— BEGIN Reading passage —

# useless as a weapon?



## Cryozombie (Aug 9, 2003)

Is a .22 useless as a weapon?

What about a 9mm?


----------



## Touch Of Death (Aug 9, 2003)

TechnoPunk,
Of the three concepts of usefull, unusefull, and useless, I believe your question lies in the unusefull catagory.


----------



## Touch Of Death (Aug 9, 2003)

Of couse its all relative to what might be more usefull and the situation because a .22 shot to the head would still suck.


----------



## A.R.K. (Aug 9, 2003)

I believe the saying goes that more people have been killed with a .22 than any other.  Whether that is true or not I don't know.  But yes, a .22 can kill you.

A 9mm I can comment on positively.  Of service calibers, the 9mm has killed more people than every other service caliber combined.  

:asian:


----------



## Touch Of Death (Aug 10, 2003)

Generaly unless your gun is at the ready and in your hand it can be as dangerous to you as your assailant. Reaching for a gun or any weopon for that matter while you are being confronted on some level can be the death of you. I believe that martial arts are a great way to eliminate the need for weopons in general. If you think like a martial artist you may never need to find out. Control your enviornment if possible, control the distance and become proficiant with each dimensional stage of action (to include gun and club range), be able to move (speed of action is a key ingrediant to surviving any encounter), Identify your targets, study your angles and cover. Cover is important too. I think that your little .22 pea shooter is can seem pretty useless if a major gun battle breaks out. I wouldn't pull it out if I didn't see an out.


----------



## TallAdam85 (Aug 23, 2003)

get a shot gun LOL


----------



## bdparsons (Aug 23, 2003)

that the recent sniper victims in Charleston, WV were killed with a .22 caliber weapon. I'm certain that grieving family members consider it to be an effective weapon.

— END Reading passage —

• **Prompt a**: Could you copy out the entire forum thread on whether a .22 is useless as a weapon, word for word?
The forum thread and the records are unrelated material.

— BEGIN Supplied material —

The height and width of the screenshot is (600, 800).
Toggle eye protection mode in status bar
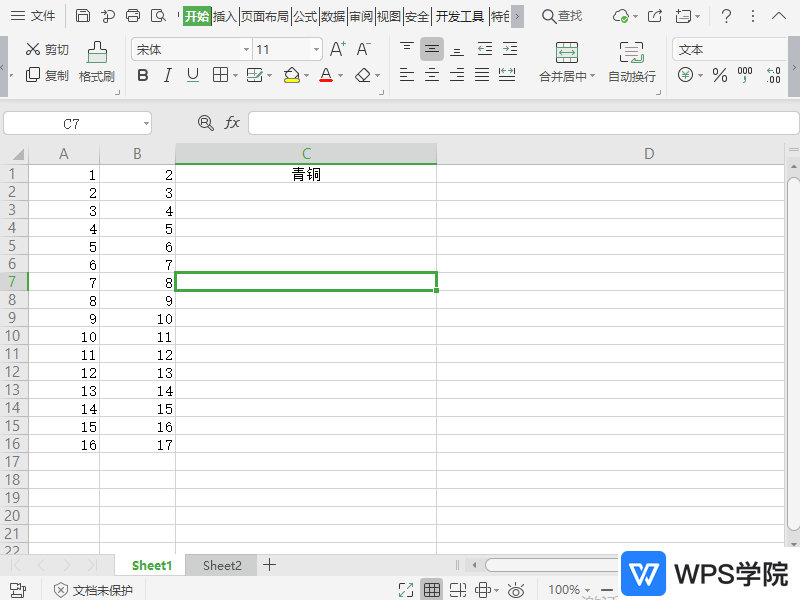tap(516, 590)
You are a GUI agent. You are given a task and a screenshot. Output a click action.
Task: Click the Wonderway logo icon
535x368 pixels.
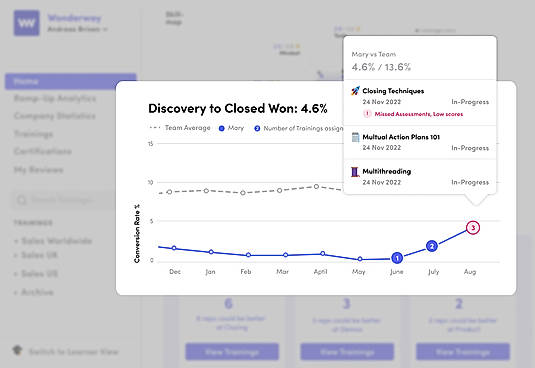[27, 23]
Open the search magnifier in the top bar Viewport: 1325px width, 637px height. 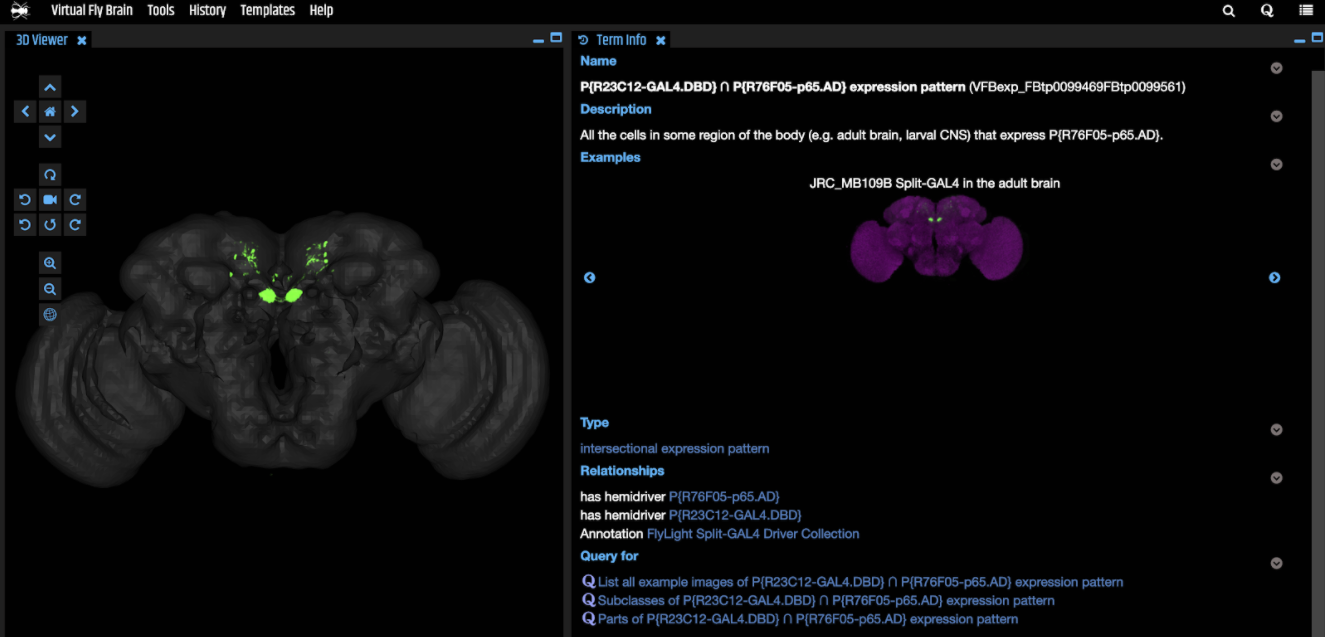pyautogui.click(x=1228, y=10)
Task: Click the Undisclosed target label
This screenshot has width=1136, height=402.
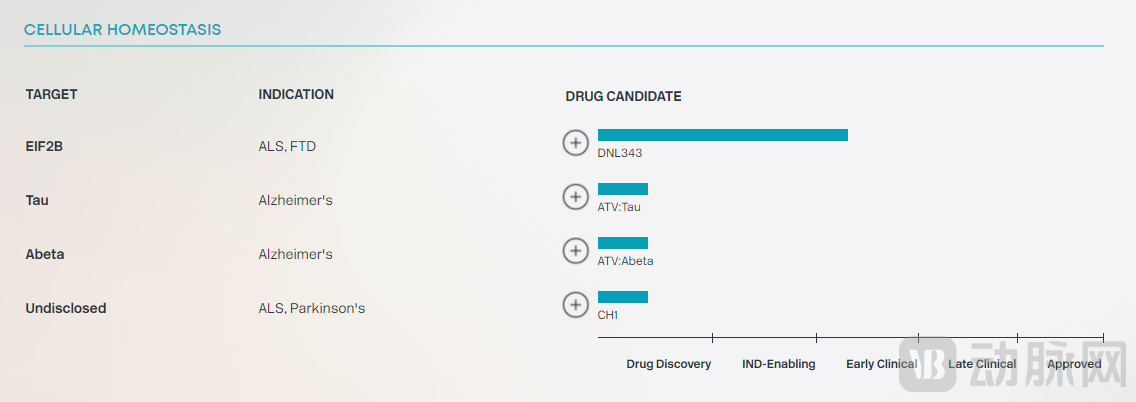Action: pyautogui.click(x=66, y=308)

— END Supplied material —

• **Prompt b**: Can you list the records from the line containing "Task: Click the Undisclosed target label" down to the end as a numbered list, skipping blank lines and leaving out the pictures?

• **Correct response a**:
# useless as a weapon?



## Cryozombie (Aug 9, 2003)

Is a .22 useless as a weapon?

What about a 9mm?


----------



## Touch Of Death (Aug 9, 2003)

TechnoPunk,
Of the three concepts of usefull, unusefull, and useless, I believe your question lies in the unusefull catagory.


----------



## Touch Of Death (Aug 9, 2003)

Of couse its all relative to what might be more usefull and the situation because a .22 shot to the head would still suck.


----------



## A.R.K. (Aug 9, 2003)

I believe the saying goes that more people have been killed with a .22 than any other.  Whether that is true or not I don't know.  But yes, a .22 can kill you.

A 9mm I can comment on positively.  Of service calibers, the 9mm has killed more people than every other service caliber combined.  

:asian:


----------



## Touch Of Death (Aug 10, 2003)

Generaly unless your gun is at the ready and in your hand it can be as dangerous to you as your assailant. Reaching for a gun or any weopon for that matter while you are being confronted on some level can be the death of you. I believe that martial arts are a great way to eliminate the need for weopons in general. If you think like a martial artist you may never need to find out. Control your enviornment if possible, control the distance and become proficiant with each dimensional stage of action (to include gun and club range), be able to move (speed of action is a key ingrediant to surviving any encounter), Identify your targets, study your angles and cover. Cover is important too. I think that your little .22 pea shooter is can seem pretty useless if a major gun battle breaks out. I wouldn't pull it out if I didn't see an out.


----------



## TallAdam85 (Aug 23, 2003)

get a shot gun LOL


----------



## bdparsons (Aug 23, 2003)

that the recent sniper victims in Charleston, WV were killed with a .22 caliber weapon. I'm certain that grieving family members consider it to be an effective weapon.

• **Correct response b**:
1. Task: Click the Undisclosed target label
2. This screenshot has width=1136, height=402.
3. Action: pyautogui.click(x=66, y=308)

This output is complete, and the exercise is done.